Work order. Show every line in the entries below where the word "computer" appears.

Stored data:
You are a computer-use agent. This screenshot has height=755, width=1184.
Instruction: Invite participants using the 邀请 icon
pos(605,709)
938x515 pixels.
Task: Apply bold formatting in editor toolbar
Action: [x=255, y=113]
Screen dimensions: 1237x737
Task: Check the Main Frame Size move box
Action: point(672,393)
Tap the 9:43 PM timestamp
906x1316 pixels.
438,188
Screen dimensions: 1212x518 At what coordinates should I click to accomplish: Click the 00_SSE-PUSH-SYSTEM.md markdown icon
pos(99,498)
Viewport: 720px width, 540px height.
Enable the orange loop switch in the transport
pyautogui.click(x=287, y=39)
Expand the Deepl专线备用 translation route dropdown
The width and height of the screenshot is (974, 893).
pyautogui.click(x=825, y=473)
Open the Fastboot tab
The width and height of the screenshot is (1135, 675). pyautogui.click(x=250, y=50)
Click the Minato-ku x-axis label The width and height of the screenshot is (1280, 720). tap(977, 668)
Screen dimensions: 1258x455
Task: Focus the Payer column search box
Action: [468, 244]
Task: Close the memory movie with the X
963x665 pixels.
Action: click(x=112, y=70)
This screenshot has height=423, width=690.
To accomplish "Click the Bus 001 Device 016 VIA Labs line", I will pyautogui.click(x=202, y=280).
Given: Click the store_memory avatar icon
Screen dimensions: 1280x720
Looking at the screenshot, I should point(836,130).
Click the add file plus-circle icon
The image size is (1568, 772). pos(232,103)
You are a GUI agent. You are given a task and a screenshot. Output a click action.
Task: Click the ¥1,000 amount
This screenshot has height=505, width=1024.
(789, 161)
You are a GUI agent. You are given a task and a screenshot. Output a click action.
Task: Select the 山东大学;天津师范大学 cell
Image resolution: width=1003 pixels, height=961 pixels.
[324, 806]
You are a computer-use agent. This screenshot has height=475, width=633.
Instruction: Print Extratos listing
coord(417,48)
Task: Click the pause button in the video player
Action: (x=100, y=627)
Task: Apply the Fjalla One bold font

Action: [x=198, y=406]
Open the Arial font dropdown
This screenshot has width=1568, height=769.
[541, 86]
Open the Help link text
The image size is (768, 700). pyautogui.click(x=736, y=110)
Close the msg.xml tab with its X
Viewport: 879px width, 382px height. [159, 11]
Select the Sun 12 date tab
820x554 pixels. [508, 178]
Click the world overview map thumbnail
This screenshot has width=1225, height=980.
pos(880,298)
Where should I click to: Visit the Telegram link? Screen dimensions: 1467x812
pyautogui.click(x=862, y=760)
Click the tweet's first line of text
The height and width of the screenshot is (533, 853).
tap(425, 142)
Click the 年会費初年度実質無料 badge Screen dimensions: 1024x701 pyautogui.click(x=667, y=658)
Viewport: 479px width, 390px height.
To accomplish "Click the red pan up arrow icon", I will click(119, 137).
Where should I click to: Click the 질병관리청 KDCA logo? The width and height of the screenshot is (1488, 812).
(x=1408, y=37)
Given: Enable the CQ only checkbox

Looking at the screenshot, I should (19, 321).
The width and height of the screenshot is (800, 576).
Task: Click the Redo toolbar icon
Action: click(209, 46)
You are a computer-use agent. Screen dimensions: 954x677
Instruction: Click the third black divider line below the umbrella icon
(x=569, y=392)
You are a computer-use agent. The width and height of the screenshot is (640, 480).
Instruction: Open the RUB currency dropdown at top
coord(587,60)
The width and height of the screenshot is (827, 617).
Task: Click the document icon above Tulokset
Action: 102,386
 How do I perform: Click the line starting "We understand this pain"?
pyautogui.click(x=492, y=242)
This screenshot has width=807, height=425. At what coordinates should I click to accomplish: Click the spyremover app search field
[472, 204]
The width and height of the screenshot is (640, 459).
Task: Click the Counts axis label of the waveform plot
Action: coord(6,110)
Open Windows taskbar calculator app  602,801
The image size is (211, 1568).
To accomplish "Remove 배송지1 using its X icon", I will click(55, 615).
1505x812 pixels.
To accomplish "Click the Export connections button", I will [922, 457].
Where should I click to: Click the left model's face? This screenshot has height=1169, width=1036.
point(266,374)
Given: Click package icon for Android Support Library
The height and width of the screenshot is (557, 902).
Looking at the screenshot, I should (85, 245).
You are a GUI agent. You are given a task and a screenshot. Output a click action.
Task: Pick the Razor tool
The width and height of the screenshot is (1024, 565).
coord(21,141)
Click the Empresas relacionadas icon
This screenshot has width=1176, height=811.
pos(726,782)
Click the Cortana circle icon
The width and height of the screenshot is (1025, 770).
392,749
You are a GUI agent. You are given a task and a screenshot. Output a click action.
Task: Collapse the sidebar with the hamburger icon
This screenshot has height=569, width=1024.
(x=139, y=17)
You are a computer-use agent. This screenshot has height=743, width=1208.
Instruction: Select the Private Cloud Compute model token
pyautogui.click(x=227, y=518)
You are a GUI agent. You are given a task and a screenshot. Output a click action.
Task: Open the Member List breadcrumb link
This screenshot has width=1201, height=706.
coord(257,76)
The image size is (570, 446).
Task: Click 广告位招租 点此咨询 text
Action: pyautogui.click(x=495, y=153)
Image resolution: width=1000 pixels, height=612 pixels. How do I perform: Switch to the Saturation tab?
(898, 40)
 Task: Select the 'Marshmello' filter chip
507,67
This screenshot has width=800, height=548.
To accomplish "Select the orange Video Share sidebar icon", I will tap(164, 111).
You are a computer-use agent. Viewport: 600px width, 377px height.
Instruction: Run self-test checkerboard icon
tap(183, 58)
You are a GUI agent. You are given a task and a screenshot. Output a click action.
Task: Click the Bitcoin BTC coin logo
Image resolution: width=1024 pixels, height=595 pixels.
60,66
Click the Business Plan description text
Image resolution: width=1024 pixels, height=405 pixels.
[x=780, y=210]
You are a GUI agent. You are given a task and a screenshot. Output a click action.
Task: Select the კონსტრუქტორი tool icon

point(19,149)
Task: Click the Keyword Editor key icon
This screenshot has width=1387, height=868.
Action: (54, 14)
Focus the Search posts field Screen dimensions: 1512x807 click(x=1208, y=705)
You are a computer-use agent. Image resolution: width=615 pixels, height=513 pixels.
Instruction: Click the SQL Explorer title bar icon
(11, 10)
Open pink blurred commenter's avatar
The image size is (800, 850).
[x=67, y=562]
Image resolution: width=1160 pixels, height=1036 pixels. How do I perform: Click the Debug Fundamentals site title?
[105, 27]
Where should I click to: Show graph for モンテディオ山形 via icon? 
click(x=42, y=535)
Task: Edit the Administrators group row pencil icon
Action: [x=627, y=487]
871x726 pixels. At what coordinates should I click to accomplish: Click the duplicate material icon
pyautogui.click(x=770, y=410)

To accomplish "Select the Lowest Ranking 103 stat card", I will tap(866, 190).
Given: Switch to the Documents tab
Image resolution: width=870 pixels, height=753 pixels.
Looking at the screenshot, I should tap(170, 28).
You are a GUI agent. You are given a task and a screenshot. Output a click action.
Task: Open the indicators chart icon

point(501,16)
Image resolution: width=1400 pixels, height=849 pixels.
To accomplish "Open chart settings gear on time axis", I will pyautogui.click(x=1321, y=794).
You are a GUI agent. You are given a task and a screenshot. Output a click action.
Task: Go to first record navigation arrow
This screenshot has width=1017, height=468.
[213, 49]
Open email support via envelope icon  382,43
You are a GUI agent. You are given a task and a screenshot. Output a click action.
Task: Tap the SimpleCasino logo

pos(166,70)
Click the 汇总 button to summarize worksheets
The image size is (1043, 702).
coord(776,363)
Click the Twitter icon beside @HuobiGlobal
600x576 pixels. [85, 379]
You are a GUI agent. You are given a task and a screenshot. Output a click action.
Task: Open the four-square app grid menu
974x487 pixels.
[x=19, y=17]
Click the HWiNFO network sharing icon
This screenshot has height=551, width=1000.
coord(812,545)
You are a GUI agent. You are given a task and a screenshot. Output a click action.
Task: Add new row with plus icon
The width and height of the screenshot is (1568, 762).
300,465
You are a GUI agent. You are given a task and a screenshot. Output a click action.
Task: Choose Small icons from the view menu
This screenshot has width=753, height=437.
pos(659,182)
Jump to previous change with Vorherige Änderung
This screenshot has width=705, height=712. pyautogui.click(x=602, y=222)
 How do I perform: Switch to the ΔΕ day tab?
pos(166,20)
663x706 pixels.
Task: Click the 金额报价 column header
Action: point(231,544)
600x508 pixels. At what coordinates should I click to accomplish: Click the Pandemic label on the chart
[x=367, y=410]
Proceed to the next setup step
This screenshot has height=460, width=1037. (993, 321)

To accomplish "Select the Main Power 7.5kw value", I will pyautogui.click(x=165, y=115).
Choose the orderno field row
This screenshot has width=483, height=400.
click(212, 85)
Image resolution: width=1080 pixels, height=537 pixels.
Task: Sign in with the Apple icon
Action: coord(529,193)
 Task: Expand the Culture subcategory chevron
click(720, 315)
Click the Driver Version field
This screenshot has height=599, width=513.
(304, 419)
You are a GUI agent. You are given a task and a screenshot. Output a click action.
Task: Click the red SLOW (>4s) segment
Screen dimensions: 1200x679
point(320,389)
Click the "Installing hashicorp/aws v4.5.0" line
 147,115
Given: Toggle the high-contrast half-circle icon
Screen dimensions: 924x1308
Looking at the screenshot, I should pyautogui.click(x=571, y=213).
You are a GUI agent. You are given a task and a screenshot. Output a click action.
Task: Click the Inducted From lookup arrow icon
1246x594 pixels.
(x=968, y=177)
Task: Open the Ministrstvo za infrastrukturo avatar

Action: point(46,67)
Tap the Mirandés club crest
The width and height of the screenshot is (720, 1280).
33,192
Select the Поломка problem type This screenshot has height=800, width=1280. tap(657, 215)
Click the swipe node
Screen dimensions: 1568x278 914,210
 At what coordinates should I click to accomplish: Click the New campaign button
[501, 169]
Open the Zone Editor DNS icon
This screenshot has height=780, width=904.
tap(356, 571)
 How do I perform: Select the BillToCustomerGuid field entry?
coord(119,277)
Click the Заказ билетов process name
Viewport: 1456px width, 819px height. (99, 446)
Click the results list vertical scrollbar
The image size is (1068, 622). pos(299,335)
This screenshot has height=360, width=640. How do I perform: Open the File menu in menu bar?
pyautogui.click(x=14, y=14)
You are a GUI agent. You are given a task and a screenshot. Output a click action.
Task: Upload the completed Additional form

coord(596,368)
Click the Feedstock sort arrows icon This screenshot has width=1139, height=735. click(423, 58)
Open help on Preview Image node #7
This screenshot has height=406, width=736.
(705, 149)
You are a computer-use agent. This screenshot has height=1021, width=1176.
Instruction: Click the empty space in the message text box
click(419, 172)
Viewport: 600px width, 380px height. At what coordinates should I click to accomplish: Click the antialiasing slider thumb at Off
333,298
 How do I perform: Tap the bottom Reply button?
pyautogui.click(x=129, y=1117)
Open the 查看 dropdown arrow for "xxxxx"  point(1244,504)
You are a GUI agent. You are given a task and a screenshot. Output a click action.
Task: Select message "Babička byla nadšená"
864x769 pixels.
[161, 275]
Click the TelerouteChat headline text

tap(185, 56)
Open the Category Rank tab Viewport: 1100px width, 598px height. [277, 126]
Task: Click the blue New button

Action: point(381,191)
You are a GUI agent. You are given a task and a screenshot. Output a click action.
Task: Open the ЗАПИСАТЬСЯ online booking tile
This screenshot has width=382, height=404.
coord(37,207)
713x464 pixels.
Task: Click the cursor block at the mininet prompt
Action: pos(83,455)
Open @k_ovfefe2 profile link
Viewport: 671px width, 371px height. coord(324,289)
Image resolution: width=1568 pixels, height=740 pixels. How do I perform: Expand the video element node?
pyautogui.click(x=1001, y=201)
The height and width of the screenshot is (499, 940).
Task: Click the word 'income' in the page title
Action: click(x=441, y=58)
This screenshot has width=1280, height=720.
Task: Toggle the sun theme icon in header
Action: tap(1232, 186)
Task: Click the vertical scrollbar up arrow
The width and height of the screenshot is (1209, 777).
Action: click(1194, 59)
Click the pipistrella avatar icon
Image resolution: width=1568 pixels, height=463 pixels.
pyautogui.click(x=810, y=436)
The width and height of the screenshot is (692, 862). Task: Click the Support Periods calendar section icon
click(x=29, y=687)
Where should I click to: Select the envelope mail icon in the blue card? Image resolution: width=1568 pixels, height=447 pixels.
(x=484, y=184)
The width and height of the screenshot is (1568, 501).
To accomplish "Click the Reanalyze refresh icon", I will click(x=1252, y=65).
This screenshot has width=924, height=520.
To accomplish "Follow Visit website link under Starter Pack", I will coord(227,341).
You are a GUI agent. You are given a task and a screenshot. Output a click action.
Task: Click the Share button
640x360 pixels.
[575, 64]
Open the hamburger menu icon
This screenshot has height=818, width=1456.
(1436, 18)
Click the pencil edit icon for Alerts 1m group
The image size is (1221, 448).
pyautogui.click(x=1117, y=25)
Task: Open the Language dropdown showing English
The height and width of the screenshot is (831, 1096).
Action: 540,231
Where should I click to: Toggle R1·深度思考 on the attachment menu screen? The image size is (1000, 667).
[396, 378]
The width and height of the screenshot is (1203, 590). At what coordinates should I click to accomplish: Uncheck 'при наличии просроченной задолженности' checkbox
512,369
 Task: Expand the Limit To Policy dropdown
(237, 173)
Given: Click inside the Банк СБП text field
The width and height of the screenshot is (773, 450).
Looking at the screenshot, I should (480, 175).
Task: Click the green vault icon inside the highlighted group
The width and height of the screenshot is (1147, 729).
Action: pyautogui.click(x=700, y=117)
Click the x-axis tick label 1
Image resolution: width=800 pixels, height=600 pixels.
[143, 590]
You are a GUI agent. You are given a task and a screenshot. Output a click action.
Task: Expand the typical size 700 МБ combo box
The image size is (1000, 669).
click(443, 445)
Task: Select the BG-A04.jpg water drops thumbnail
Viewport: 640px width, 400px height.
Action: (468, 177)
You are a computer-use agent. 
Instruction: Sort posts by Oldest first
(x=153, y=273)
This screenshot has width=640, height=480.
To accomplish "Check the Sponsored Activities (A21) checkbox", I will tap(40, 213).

Problem solution.
You are a computer-use agent. This screenshot has height=755, width=1184.
You are a computer-use agent. This screenshot has height=475, width=633.
You are a computer-use agent. Screen dimensions: 954x677
You are a computer-use agent. The width and height of the screenshot is (640, 480).
You are a computer-use agent. This screenshot has height=743, width=1208.
You are a computer-use agent. Viewport: 600px width, 377px height.
You are a computer-use agent. Image resolution: width=615 pixels, height=513 pixels.
You are a computer-use agent. This screenshot has height=1021, width=1176.
You are a computer-use agent. 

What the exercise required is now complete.